Mit dem Förderpreis Nachhaltigkeit ausgezeichnet: das vom Hochschulsport der Freien Universität eingesetzte E-Boot

16.11.2021

An den Wannsee geschafft: E-Boot Eugen ist seit September 2021 im Einsatz.

An den Wannsee geschafft: E-Boot Eugen ist seit September 2021 im Einsatz.
Bildquelle: Zentraleinrichtung Hochschulsport, Freie Universität Berlin

Nahezu geräuschlos gleitet Eugen über das Wasser. Keine Selbstverständlichkeit, denn seine 700 Kilogramm Gewicht, verteilt auf fünf Meter Länge, machen das Boot zu einem Schwergewicht seiner Art. Für seine Schnelligkeit ist es mit 15 PS nicht gerade bekannt. Aber es hat andere Vorzüge: Eugen ist das erste Motorboot des Wassersportzentrums der Freien Universität Berlin, das mit einem Elektromotor ausgestattet ist. Dafür wird die Zentraleinrichtung Hochschulsport der Freien Universität nun mit dem Förderpreis Nachhaltigkeit des Allgemeinen Deutschen Hochschulsportverbandes ausgezeichnet.

Der Name ist Programm

Eugen ist ein Akronym und steht für „E wie elektrisch, U wie umweltfreundlich, G wie geräuschlos, E wie effizient, N wie nachhaltig“, erläutert Lutz Nichelmann, der in der Zentraleinrichtung Hochschulsport für Öffentlichkeitsarbeit und Eventorganisation zuständig ist. Der Namensvorschlag für das neue Schulungsboot wurde über eine Instagram-Umfrage ermittelt.

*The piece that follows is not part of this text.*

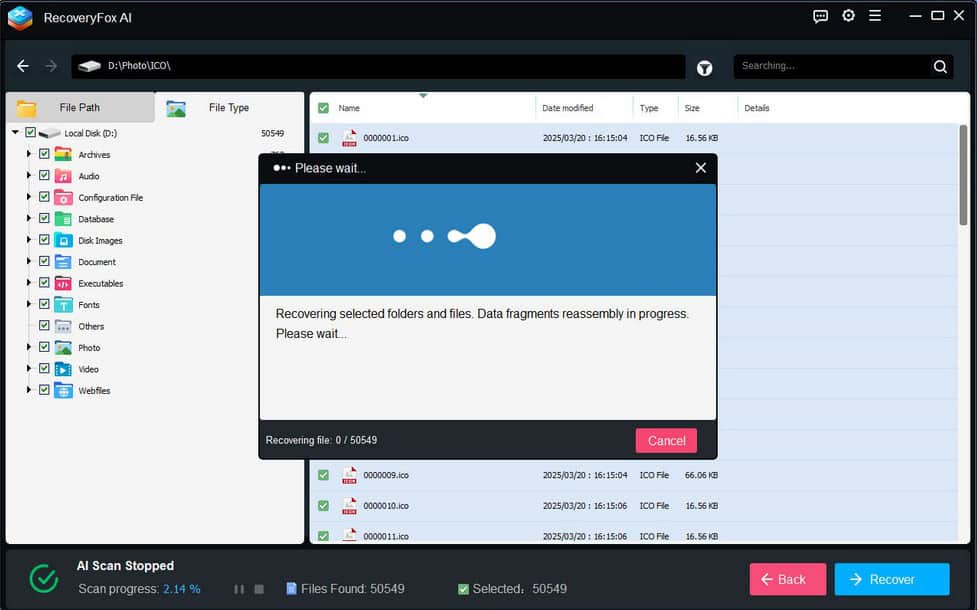
Task: Click the filter funnel icon
Action: click(705, 67)
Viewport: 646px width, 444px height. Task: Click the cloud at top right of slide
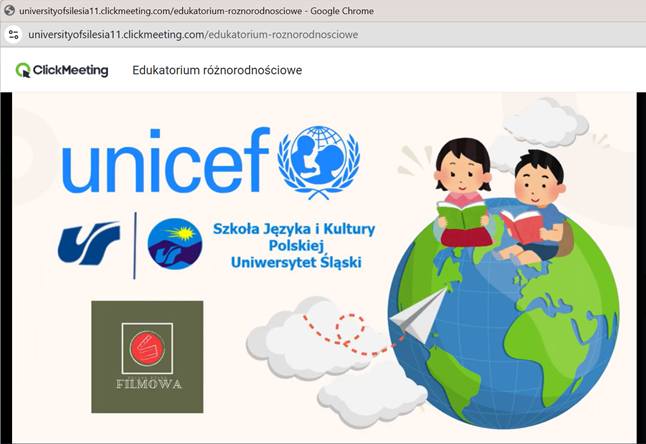point(546,122)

Per Salzwedel (rechts) und ein Mitarbeiter der beauftragten Firma begutachten das neue Schulungsboot.

Per Salzwedel (rechts) und ein Mitarbeiter der beauftragten Firma begutachten das neue Schulungsboot.
Bildquelle: Zentraleinrichtung Hochschulsport, Freie Universität Berlin.

Wenn sich Eugen bewährt, sollen nach und nach alle fünf Motorboote des Wassersportzentrums durch die E-Variante ausgetauscht werden. Das Ziel sei, künftig abgasfreien Praxisunterricht anbieten zu können, sagt Per Salzwedel, Leiter des Wassersportzentrums: „Beim Wassersport sind wir ganz besonders auf ein funktionierendes Ökosystem angewiesen und tragen deshalb eine hohe ökologische Verantwortung.“ Zur Ausbildung gehöre deswegen auch, für das Thema Umwelt- und Naturschutz zu sensibilisieren.

Andreas Wanke, Leiter der Stabsstelle Nachhaltigkeit und Energie der Freien Universität, begrüßt die Umstellung auf E-Boote: „Ich freue mich, dass sich der Hochschulsport, wie viele andere Bereiche in der Universität auch, mit dem Thema Nachhaltigkeit befasst und einen Beitrag leistet, der sichtbar ist und auch noch Spaß macht.“ Die Ehrung mit dem Förderpreis des Allgemeinen Deutschen Hochschulsportverbands sei eine großartige Bestätigung für diesen Einsatz.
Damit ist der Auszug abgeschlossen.